Source data:
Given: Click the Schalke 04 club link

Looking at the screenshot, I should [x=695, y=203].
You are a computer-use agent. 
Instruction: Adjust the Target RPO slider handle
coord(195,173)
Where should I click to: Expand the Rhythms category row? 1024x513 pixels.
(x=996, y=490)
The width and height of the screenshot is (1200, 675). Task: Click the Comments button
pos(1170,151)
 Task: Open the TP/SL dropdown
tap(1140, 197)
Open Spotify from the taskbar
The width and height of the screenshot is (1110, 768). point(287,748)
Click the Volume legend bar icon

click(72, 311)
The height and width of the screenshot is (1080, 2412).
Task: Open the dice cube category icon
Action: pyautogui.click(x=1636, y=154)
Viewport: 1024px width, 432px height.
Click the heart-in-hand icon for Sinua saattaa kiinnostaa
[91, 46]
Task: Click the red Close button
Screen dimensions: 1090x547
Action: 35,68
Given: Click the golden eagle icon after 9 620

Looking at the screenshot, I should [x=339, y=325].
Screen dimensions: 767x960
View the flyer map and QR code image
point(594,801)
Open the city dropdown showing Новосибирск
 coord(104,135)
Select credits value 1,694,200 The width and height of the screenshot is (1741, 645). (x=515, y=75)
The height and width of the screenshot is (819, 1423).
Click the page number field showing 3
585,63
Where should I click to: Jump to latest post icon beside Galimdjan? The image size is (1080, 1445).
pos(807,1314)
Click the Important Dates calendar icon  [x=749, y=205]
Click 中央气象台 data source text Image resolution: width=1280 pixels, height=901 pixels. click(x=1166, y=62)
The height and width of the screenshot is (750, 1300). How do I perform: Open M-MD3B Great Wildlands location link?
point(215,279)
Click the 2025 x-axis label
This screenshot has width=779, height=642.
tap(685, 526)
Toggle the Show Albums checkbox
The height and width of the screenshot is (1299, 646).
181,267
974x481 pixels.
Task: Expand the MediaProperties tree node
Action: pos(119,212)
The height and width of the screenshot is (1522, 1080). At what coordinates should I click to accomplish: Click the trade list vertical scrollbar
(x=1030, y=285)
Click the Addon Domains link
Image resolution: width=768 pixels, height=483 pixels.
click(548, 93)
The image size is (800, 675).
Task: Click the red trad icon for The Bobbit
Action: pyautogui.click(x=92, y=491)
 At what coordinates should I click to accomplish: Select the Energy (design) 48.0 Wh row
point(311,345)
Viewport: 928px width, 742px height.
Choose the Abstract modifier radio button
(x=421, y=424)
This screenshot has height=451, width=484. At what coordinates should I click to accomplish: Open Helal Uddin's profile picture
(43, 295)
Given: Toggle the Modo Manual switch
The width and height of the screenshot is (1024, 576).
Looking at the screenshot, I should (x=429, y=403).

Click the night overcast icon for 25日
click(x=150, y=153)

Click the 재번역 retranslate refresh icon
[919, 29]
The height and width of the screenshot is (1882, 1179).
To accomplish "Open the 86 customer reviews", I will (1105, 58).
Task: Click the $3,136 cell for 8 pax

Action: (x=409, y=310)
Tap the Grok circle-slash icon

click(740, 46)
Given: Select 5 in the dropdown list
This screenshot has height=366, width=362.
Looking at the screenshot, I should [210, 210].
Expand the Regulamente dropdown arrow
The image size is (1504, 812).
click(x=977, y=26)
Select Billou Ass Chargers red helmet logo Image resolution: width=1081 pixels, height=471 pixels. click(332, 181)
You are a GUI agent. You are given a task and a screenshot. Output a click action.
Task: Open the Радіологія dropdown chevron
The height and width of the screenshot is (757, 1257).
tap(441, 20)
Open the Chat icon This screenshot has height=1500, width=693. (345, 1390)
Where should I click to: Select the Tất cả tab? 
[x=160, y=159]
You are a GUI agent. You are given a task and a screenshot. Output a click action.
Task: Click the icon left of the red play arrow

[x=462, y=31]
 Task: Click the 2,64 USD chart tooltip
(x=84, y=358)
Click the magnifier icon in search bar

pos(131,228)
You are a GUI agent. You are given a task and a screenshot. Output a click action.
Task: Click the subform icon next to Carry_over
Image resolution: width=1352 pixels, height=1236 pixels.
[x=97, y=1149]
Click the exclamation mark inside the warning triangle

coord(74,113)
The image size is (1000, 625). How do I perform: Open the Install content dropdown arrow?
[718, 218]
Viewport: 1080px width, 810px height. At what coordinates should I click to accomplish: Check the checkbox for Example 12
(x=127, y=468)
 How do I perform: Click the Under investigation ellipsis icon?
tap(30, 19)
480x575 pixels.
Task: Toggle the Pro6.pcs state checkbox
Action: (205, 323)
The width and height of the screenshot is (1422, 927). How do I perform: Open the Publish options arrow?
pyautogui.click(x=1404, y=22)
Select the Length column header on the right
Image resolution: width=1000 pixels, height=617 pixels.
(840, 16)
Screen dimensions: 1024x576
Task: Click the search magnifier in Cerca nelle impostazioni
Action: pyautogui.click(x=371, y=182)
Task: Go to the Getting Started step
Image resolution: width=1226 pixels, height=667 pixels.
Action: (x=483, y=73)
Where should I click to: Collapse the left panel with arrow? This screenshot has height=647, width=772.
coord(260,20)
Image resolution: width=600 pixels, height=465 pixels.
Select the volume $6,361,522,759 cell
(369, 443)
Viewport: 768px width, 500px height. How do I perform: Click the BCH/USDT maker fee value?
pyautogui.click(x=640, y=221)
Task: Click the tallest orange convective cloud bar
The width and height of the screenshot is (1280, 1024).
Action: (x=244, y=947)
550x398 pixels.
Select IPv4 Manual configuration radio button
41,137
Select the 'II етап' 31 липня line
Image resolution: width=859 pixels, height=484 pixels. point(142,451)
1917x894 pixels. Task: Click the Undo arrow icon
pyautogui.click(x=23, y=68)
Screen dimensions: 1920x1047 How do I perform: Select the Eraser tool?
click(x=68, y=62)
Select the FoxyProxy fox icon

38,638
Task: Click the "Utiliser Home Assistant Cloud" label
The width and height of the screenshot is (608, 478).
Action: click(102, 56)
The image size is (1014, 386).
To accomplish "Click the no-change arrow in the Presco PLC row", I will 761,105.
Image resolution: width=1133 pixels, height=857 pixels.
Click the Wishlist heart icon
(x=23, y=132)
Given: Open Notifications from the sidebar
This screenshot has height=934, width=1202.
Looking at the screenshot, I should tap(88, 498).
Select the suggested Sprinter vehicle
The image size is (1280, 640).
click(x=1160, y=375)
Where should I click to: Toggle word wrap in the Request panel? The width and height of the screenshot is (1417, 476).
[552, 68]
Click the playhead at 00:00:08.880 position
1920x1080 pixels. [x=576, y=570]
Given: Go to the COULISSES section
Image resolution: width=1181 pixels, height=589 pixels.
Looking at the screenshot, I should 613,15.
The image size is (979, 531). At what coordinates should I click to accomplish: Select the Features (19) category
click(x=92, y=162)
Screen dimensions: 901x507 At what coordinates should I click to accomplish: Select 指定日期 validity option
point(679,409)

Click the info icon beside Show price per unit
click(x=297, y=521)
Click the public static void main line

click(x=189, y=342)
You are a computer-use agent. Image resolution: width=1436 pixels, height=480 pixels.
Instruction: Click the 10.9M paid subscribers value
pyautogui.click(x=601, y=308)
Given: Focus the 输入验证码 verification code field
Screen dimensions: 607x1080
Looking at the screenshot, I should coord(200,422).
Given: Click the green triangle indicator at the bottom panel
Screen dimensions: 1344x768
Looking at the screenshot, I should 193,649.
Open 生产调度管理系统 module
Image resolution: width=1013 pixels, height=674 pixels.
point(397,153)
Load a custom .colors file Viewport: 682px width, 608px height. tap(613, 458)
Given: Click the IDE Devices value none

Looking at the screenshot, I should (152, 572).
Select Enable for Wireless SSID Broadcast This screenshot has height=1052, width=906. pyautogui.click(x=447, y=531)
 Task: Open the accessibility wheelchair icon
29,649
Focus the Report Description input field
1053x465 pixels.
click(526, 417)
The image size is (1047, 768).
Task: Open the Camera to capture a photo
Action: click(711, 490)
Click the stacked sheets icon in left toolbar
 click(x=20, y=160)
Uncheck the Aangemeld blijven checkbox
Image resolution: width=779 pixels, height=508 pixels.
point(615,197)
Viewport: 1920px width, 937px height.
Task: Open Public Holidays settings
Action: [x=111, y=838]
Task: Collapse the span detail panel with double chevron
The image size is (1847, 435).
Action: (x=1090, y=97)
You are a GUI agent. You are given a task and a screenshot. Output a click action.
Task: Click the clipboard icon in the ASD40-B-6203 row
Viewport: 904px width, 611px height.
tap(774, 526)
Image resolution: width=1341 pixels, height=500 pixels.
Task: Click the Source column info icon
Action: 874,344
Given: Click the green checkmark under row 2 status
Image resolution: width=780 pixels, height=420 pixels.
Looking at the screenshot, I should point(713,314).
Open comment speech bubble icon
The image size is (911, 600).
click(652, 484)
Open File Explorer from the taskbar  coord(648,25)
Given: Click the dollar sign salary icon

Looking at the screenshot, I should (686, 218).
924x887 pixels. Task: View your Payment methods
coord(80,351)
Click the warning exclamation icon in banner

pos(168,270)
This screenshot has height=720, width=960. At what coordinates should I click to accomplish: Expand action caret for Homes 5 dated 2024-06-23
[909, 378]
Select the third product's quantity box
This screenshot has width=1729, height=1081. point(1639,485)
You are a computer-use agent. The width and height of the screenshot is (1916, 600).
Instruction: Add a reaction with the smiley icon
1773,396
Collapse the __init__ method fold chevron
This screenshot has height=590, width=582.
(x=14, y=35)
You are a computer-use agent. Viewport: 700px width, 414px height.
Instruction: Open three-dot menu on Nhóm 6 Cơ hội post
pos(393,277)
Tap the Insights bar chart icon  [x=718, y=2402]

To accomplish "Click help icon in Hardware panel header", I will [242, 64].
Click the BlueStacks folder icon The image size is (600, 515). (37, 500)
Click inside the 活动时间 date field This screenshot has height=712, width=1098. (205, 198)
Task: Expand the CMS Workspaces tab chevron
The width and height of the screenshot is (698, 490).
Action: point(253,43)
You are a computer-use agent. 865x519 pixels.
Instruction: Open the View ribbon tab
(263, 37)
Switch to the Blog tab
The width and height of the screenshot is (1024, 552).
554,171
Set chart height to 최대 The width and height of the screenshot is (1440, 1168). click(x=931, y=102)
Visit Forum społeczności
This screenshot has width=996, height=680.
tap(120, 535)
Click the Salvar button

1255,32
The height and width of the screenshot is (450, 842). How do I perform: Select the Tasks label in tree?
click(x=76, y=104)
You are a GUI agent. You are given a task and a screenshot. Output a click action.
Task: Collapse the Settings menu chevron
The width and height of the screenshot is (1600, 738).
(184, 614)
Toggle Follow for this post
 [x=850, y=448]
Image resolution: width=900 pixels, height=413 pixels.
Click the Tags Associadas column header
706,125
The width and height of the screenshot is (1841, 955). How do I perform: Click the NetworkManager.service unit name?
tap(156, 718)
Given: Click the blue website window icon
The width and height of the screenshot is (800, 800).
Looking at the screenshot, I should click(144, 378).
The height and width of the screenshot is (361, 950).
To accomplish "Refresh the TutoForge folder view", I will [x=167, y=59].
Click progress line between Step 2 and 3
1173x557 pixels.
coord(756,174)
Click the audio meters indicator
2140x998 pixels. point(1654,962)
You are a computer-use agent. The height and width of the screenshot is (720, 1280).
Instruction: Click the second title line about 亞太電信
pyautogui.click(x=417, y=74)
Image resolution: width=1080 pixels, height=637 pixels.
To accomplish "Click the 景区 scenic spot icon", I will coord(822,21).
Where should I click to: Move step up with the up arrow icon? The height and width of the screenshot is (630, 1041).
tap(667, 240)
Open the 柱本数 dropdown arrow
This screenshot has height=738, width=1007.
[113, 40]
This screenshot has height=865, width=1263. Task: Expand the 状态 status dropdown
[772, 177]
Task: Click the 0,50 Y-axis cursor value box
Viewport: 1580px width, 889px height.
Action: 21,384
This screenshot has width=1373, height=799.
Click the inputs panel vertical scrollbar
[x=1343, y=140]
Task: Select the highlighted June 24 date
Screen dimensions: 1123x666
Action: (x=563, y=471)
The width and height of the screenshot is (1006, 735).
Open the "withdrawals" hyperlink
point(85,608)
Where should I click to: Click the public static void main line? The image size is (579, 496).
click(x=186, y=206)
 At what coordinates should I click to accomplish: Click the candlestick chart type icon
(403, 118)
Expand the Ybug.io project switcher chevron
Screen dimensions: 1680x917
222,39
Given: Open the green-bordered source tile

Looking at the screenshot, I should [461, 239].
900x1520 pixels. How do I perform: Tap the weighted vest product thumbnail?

**Problem to solve**
Throughout the data, tally the lines that hold the string "will" and report the tally alone.

**Task result**
5